La reunión entre los obispos y el gobierno: Sin 'selfie ' ni foto de familia

Boletínes

El nombramiento de monseñor Leopoldo Brenes, arzobispo de Managua, como cardenal precipitó una respuesta del gobierno a las viejas demandas de diálogo. La consagración del nuevo cardenal remarcó la condición de estrella declinante del cardenal Obando, anciano, fuera de toda jurisdicción eclesiástica y cuestionado en círculos de la curia romana por su alianza con el poder político.

En el encuentro que se llevó a cabo entre Ortega y la Conferencia Episcopal de Nicaragua, los obispos reclamaron por “la manipulación política”, la “apropiación arbitraria de terminología y valores de la religión católica para incorporarlos a slogans partidarios, desvirtuando de este modo su real y verdadero significado”. Esa actuación propia de la reinvención católica del FSLN y la familia Ortega, fue planteada como un agravio que “entorpece una respetuosa relación entre Iglesia y Estado”.
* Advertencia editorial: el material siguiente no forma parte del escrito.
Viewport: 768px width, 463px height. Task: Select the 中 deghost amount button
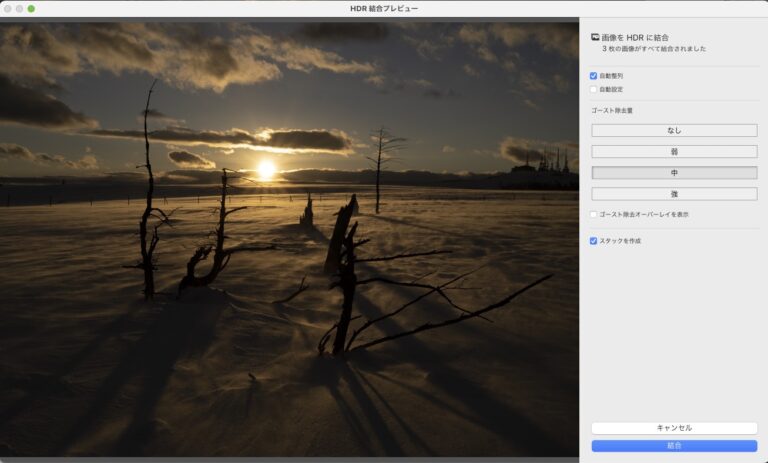[674, 173]
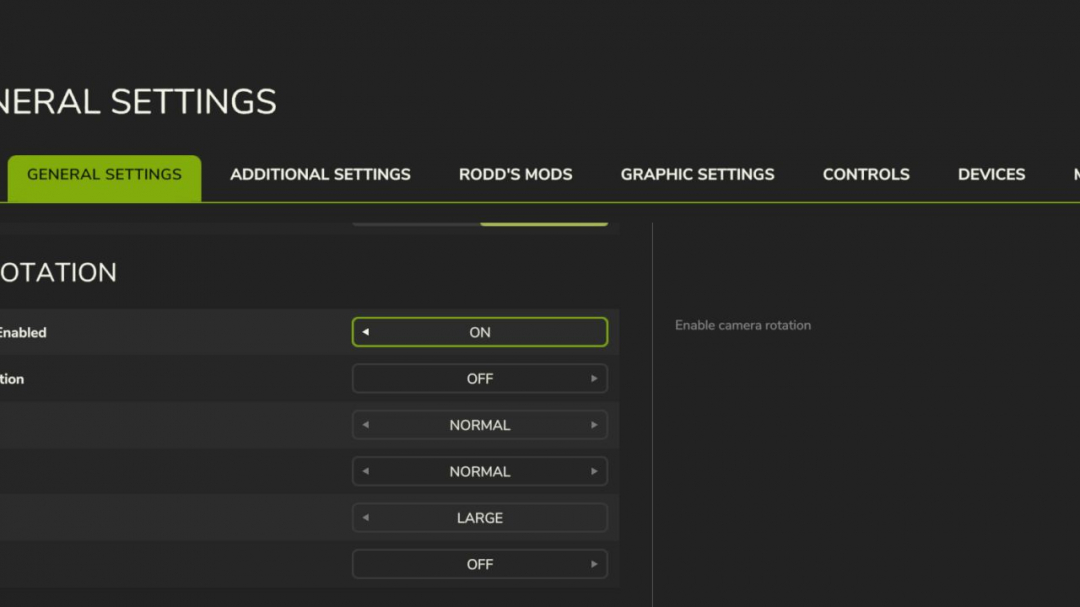Screen dimensions: 1080x607
Task: Click right arrow on bottom OFF selector
Action: pos(594,564)
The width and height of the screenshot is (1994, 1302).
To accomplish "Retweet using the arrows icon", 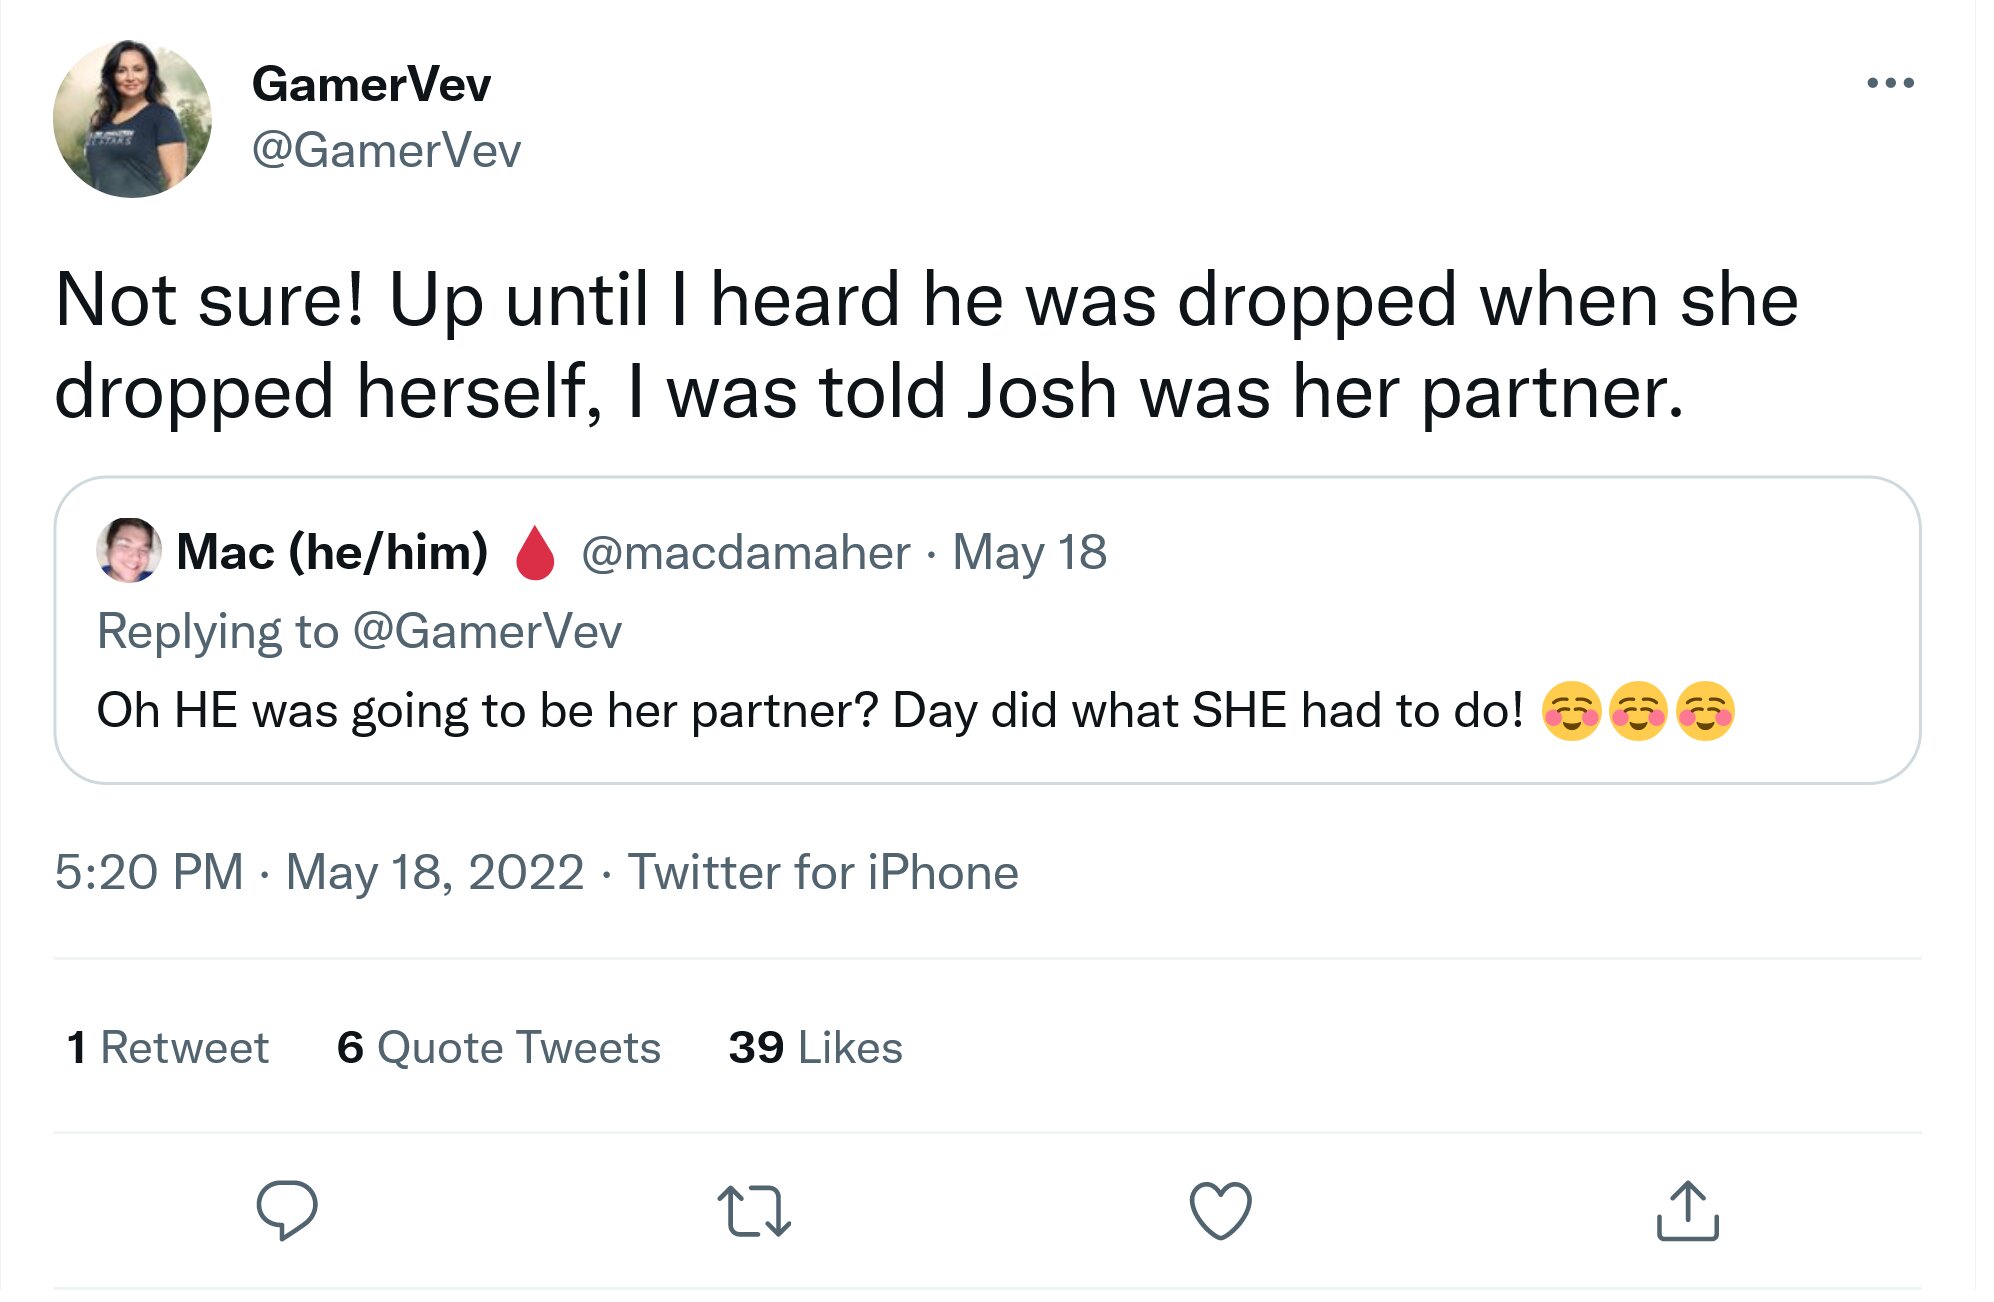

La Conferencia Episcopal señaló la falta un plan integral de nación para enfrentar los grandes problemas del país. En cuanto a la institucionalidad, recordaron lo dicho en la carta pastoral de septiembre de 2012: “la actividad política en el país está hoy dominada por un estilo de ejercer la autoridad de un modo autocrático y abusivo”, afirmando luego que “no perdemos la esperanza en que podremos siempre enrumbar el país hacia un verdadero estado democrático”.